Harry blushes at that, and looks down, then gives him a bit of a smile. "Well, there is that."
He offers Harry something to eat, and he accepts. They make small talk, but that's about it. He knows Harry feels awkward, and guilty, and doesn't know what to say. Harry asks how he's doing, and he tells him he's well. Harry asks him, "Not what you're used to?"
He thinks about his cozy little loft, the pile of down comforters, his crap telly. He thinks of Edward who taught him how to work the ovens, and how Anne's always telling him he's too skinny. He thinks of playing cards on yule, of spring, of cinnamon rolls on Saturday, and people who give their affection freely and without conditions. Of freinds who bring him popsicles when he's sick, and tackle him on rugby feilds when he's well.
"No." He says, shaking his head, "Not what I'm used to."
He's not too sorry to see Harry go, even if he was glad to see him a little. The man just reminds him of things that he doesn't want brought back. He sees Harry rubbing his forehead, and knows that he's not the only one.

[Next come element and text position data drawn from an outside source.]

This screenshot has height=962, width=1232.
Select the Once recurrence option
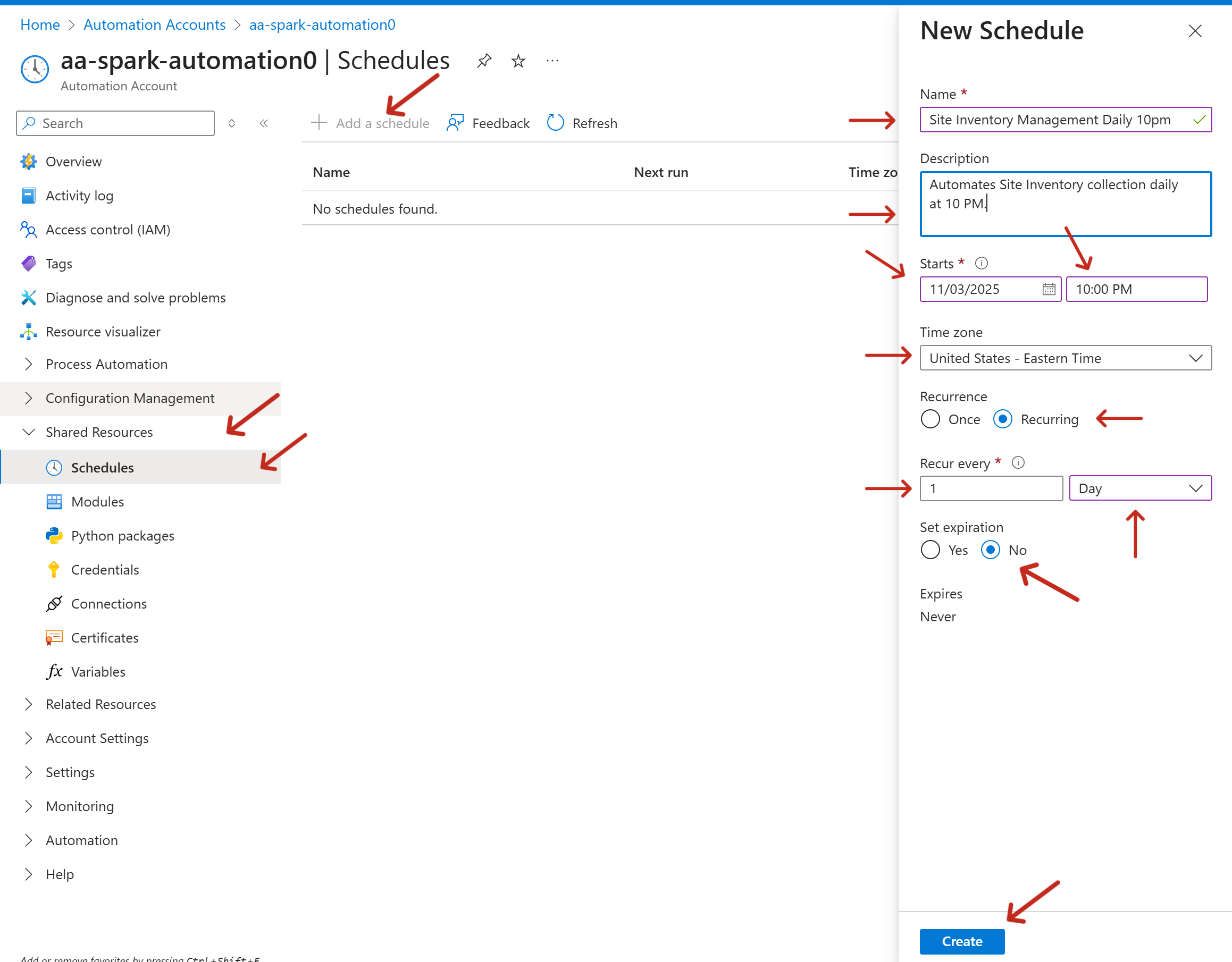(x=930, y=419)
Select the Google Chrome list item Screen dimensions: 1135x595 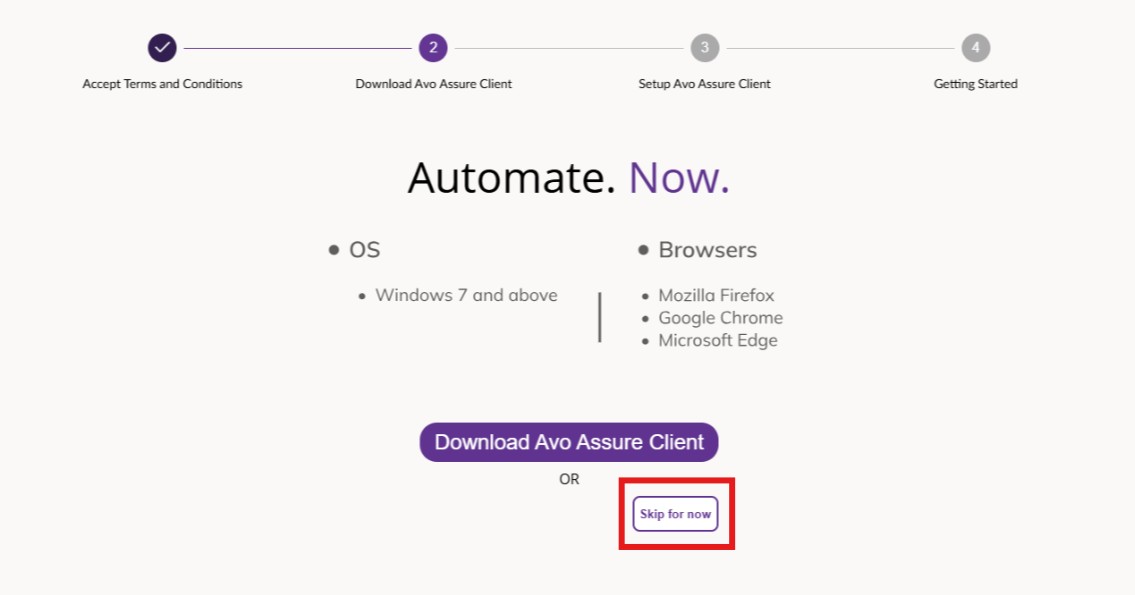tap(720, 318)
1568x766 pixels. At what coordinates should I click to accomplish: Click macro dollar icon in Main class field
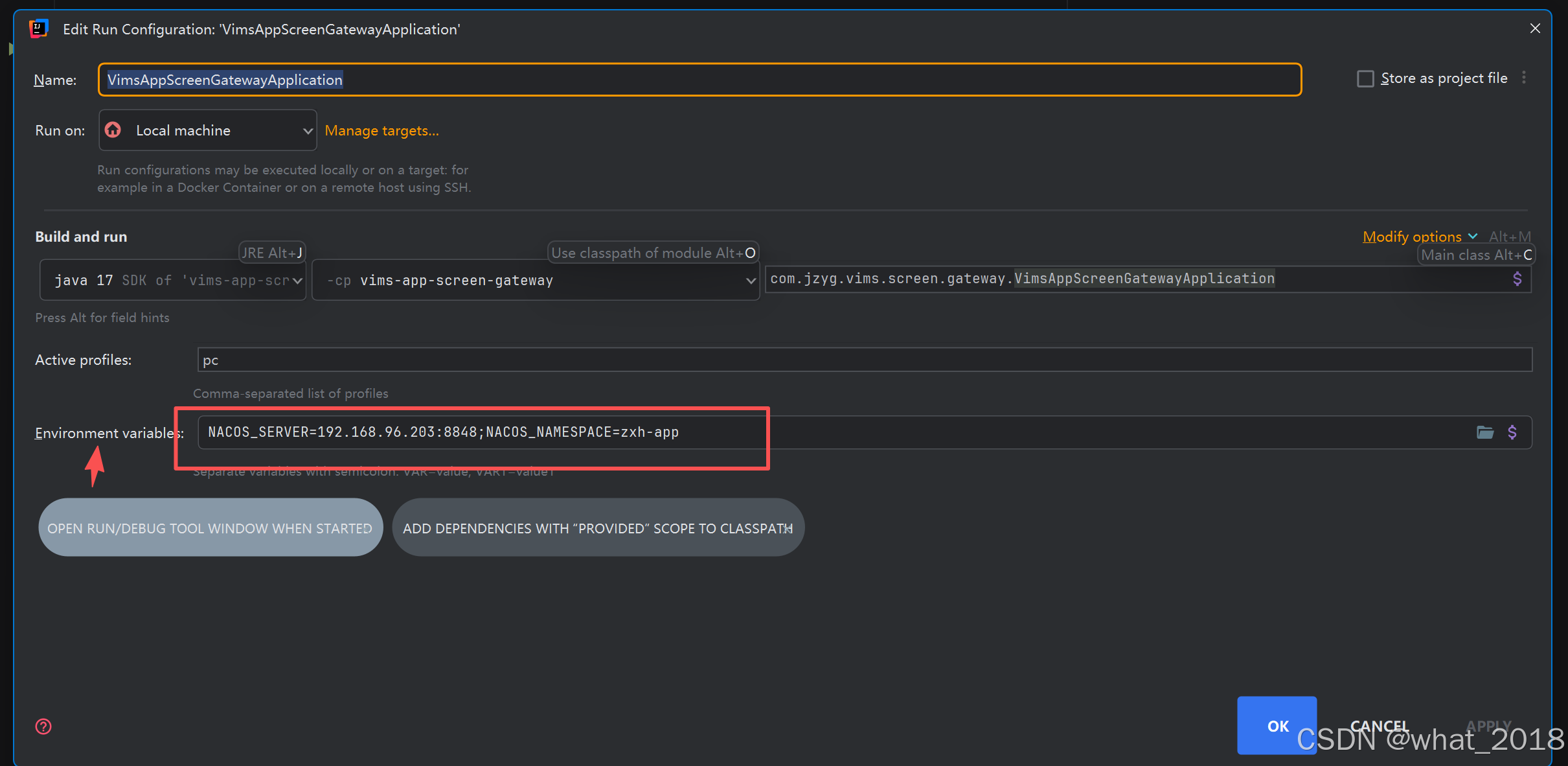click(1517, 279)
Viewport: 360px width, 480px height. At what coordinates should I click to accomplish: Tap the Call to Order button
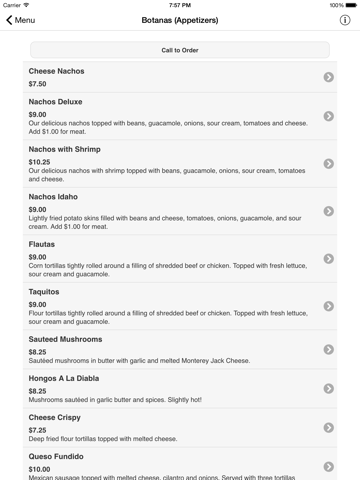coord(180,50)
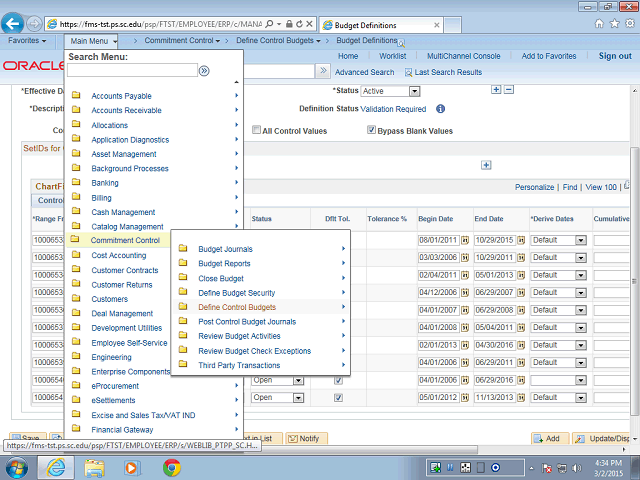
Task: Select Define Control Budgets in the submenu
Action: [x=237, y=307]
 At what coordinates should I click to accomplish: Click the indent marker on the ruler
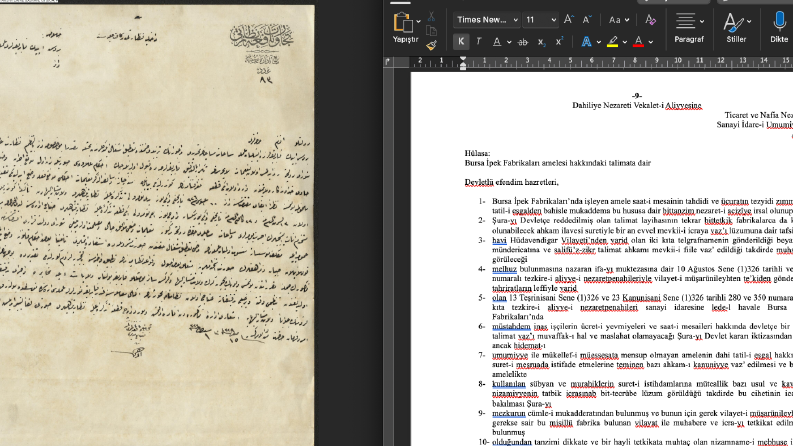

Fall comes, and he enjoys the apple picking, for the first time. He'd been sick the last few years, but this time he gets up early with his mates, and wraps up and picks them until his hands are numb with the cold and his cheeks are red. They serve apple cider until everyone but him is sick of it, but he loves the tart, heaviness of the cider, and he suspects that Edward keeps it a few extra weeks, just for him.

One year, two years, another three go by. Severus comes to see him once a month, tells him everything that's been going on. Edward starts to only work half days, and makes him junior partner. He gets enough money to buy a little cottage half way off the lane. Some of the girls in the village come around, but he doesn't have much interest, thinking rather of a girl with curly hair and dark brown eyes. He knows that he can't have her, that he doesn't deserve her, but that doesn't stop him from missing her.

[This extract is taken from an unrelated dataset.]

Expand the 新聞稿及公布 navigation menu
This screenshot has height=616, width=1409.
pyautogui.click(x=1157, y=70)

One day, when he's busy cleaning and waxing the bar, he hears the clearing of a throat, and looks up, surprised.
She's standing there, looking almost exactly the way she did six years ago. Know it all, and strong, and inherently interested in the ceiling. He smiles, asks, "Can I help you?"
She smiles, asks, "I thought you were above menial labor."
He shrugs, "I changed. Suppose you like being a prof then?"
She nods, "It's all right."
"Just all right?"
She looks away, "It's too - much, sometimes." He knows how that feels. He knows exactly how that feels. That's why he's in Surrey. They make small talk for a while, and she buys some candy, pausing when he says, "Bet Ron will like those."
"Ron -" She pauses, takes a breath, "Ron can buy his own candy."
Oh? Oh.

The next summer, his little cottage by the rain has two new occupants both, a wife and a son. He holds his child whenever he gets a chance. Sings to him, smiles at him, tickles him. He learns how wonderful it is to hear his child laugh, to see his wife happy. He goes apple picking with his son when he can toddle, and plays rugby on Saturday mornings, and he is happy. We do not all have the luxury of choice, but he thinks, that even if he had, he would not have wanted it.